Overall, 22,047 patients (mean age, 57 years; 48% women) at sites in Arizona, Mississippi, and Minnesota who began taking metformin after at least one abnormal result on a diabetes screening test were included in the study. Seventy-six percent were non-Hispanic White, 9.7% were African American, 7% were Hispanic, 2% were Asian, and 4.4% were of other ethnicity or were multiracial. The overall rate of metformin failure was high at 33%. A model that included baseline HbA1c level, age, sex, and race/ethnicity had a high discrimination performance for metformin failure risk (C-index, 0.731; 95% CI, 0.722 to 0.740), with the strongest association for higher baseline HbA1c level dwarfing the other predictors. Model performance improved slightly when other clinical factors were added (C-index, 0.745 [95% CI, 0.737 to 0.754]; P<0.0001).
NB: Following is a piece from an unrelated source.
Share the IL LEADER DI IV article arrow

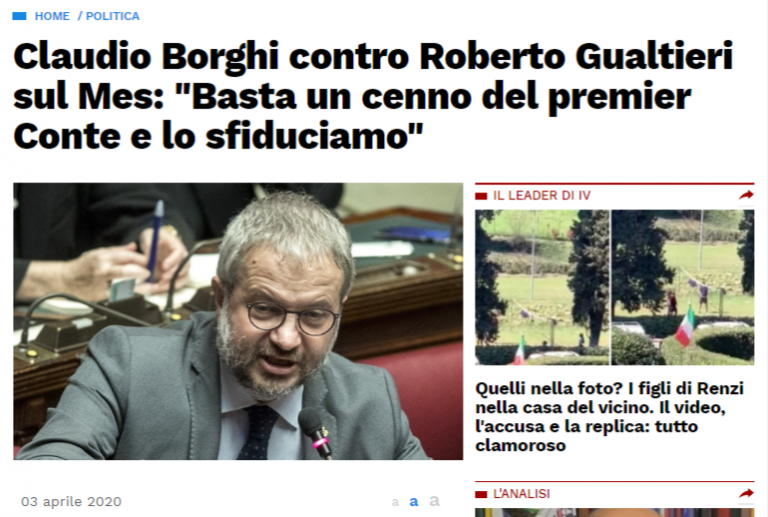click(746, 195)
The researchers noted that their study was observational and that missing data could have led to bias. They concluded that metformin failure is common among patients beginning therapy for diabetes and that several clinical factors available in the EHR could help identify those at higher risk. “Our study results suggest increased monitoring with potentially earlier treatment intensification to achieve glycemic control may be appropriate in patients with clinical parameters described in this paper,” they wrote. “Further, these results call into question the ubiquitous use of metformin as the first line therapy and suggest a more individualized approach may be needed to optimize therapy.”